Groh: And it turns out that when you run the AI model on either the Vladimir Putin video or the Kim Jong-un video, the AI model says it’s essentially very, very low likelihood that’s a deepfake. But these were deepfakes. And they are obvious to people that they were deepfakes or at least obvious to a lot of people. Over 50 percent of people were saying, “This is, you know, this is a deepfake.”


Vitak: Lastly, they also wanted to experiment with trying to see if the AI predictions could be used to help people make better guesses about whether something was a deepfake or not.

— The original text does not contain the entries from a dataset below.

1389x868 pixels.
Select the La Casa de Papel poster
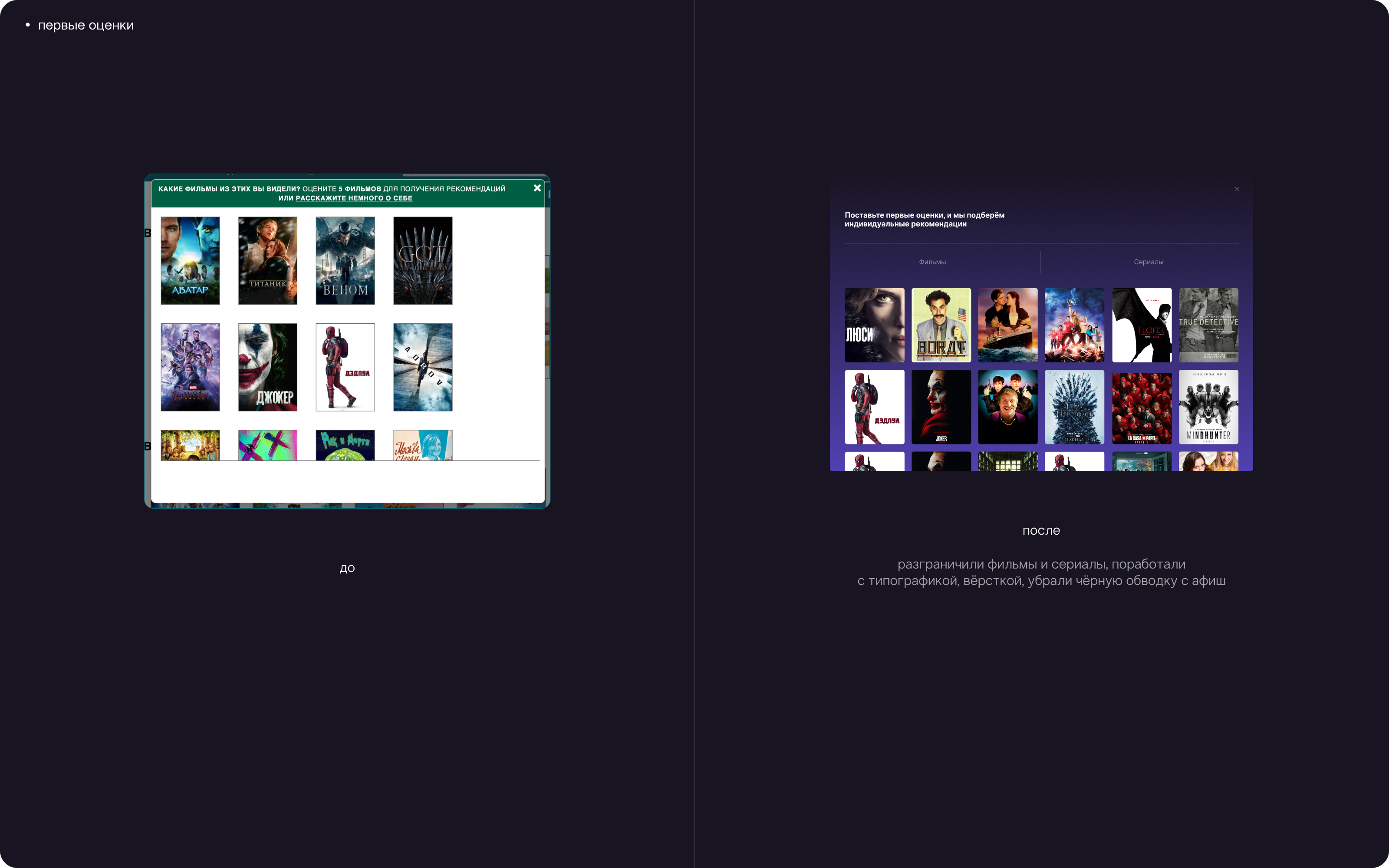[1142, 407]
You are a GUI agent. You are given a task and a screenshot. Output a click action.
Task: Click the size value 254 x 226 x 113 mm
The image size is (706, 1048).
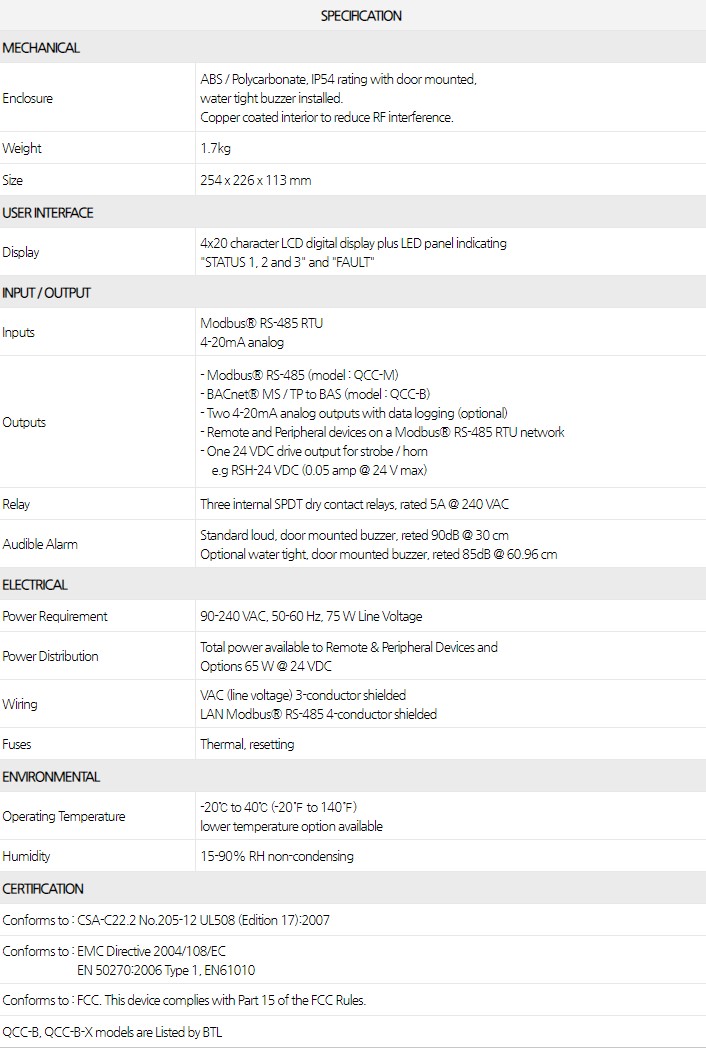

So the way they did this was they had people make a prediction about a video. Then they told people what the algorithm predicted, along with a percentage of how confident the algorithm was. Then they gave people the option to change their answers. And amazingly, this system was more accurate than either humans alone or the algorithm alone. But, on the downside, sometimes the algorithm would sway people’s responses incorrectly.


Groh: And so not everyone adjusts their answer. But it's quite frequent that people do adjust their answer. And in fact, we see that when the AI is right, which is the majority of the time, people do better also. But the problem is that when the AI is wrong, people are doing worse.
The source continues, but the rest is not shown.